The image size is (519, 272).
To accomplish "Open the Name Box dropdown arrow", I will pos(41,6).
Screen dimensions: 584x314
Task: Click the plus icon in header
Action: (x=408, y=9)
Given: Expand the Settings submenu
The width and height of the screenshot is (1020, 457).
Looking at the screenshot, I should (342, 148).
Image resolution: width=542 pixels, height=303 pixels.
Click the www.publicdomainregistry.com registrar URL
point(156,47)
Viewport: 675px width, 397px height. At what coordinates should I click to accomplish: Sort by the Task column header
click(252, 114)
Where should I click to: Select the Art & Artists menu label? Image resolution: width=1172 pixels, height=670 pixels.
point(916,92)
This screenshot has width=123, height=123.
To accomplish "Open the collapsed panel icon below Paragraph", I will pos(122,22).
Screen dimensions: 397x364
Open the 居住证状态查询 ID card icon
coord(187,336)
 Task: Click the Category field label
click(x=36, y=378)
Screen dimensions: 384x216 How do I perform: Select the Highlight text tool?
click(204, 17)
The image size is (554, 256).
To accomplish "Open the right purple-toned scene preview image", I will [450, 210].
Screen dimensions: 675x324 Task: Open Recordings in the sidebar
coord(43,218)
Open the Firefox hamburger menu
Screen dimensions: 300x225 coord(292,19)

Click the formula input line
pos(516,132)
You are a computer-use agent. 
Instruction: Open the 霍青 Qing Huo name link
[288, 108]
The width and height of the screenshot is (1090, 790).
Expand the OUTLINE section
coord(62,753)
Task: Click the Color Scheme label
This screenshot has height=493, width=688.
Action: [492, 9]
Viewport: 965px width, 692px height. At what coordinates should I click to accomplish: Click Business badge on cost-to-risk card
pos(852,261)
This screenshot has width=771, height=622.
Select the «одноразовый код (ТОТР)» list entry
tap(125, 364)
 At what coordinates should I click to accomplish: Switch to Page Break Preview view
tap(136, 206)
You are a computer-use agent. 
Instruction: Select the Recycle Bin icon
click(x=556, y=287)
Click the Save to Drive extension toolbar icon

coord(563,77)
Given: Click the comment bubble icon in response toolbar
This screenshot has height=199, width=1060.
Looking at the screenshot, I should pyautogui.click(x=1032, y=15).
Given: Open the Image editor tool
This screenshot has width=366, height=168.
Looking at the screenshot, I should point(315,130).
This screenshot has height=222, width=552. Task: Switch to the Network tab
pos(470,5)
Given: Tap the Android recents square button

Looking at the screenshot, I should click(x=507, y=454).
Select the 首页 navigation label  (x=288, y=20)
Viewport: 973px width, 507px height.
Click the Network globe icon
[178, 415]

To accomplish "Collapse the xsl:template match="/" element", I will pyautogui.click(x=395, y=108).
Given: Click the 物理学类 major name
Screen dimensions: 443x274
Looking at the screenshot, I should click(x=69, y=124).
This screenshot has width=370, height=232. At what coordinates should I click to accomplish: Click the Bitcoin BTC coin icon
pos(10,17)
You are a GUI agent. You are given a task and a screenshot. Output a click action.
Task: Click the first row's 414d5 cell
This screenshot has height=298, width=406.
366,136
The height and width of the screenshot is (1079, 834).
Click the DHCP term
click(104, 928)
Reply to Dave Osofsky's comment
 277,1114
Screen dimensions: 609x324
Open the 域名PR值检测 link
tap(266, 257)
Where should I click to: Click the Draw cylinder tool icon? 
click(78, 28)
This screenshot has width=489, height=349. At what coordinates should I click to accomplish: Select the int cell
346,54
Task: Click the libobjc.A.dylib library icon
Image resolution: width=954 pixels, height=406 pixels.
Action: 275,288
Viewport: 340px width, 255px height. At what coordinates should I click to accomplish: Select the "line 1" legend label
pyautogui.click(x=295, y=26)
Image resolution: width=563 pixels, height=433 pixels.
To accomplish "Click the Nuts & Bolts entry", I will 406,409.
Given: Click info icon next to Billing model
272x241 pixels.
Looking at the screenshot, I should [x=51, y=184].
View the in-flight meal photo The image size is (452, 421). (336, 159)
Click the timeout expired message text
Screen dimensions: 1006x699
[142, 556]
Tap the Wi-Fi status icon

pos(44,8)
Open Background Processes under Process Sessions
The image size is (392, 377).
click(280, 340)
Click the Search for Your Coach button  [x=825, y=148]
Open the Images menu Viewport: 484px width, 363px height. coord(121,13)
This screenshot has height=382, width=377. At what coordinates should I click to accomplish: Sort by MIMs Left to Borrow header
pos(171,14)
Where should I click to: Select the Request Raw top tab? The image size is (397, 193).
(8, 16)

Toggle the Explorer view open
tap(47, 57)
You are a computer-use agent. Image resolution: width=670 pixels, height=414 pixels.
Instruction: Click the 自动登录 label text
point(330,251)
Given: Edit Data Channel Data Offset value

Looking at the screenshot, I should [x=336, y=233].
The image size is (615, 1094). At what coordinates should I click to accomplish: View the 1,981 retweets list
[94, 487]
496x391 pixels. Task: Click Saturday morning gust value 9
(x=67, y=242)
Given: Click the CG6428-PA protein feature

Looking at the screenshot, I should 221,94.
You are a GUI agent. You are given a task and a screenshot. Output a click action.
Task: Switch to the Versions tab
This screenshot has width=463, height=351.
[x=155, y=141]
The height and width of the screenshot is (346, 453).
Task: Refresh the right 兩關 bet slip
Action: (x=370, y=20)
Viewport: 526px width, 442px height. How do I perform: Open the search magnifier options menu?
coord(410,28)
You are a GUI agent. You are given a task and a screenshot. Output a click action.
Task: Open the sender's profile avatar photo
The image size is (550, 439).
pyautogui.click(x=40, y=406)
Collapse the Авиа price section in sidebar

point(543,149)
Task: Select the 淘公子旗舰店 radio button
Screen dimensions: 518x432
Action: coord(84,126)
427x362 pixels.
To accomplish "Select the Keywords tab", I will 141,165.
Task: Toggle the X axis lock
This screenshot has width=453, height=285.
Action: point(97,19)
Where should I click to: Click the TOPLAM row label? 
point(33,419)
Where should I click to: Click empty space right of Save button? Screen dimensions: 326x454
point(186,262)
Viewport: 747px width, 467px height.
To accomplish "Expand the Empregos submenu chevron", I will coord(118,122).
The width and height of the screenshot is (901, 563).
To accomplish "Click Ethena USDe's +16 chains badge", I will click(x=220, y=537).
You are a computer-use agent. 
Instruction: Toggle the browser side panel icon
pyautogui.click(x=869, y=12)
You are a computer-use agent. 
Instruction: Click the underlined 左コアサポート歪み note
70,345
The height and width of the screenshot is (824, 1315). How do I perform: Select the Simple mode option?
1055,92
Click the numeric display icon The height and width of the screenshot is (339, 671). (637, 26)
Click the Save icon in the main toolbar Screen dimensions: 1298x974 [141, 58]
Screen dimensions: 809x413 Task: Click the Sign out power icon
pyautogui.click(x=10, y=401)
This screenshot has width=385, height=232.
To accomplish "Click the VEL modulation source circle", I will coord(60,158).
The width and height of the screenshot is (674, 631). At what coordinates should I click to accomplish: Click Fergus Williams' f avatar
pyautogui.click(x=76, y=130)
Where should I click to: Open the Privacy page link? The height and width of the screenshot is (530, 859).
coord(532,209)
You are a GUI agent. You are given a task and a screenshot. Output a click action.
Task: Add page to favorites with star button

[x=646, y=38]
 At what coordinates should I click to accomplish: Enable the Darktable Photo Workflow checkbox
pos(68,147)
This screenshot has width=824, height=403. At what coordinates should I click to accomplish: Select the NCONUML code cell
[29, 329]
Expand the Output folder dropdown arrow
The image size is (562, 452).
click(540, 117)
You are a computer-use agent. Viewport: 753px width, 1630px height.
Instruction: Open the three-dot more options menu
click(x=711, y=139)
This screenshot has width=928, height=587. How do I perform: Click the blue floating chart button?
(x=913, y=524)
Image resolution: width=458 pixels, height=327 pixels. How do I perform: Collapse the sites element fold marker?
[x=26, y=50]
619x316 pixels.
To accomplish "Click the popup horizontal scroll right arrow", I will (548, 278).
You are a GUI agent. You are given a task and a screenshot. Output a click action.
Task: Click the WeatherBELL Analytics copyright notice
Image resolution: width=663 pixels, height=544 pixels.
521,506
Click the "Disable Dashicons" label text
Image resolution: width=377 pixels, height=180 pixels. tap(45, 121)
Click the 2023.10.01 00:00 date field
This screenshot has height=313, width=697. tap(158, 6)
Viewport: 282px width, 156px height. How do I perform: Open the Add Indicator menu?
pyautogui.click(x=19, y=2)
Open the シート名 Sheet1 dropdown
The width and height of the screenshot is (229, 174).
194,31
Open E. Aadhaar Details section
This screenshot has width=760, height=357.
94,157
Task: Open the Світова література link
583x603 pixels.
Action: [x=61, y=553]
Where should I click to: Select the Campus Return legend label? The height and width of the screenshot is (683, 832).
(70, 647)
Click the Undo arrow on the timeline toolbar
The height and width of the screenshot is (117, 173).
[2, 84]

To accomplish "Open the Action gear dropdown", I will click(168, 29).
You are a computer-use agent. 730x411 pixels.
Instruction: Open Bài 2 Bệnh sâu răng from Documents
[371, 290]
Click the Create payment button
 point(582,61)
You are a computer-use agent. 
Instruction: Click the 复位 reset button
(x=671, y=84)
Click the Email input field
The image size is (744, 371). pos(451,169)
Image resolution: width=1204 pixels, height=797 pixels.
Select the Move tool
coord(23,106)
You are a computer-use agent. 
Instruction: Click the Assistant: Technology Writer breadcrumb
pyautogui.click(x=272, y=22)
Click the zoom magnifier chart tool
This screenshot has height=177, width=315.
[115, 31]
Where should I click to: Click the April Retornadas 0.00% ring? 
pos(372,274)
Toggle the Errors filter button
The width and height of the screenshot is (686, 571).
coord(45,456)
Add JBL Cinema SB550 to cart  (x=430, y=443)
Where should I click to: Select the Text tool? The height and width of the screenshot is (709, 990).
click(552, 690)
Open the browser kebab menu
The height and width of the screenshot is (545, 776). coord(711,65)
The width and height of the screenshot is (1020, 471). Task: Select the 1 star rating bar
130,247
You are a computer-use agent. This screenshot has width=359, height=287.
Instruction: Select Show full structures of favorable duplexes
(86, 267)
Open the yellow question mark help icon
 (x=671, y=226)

Instructions to follow | Once the lines holding the word "submenu" in the material above are counted, report that number by itself.

Answer space | 2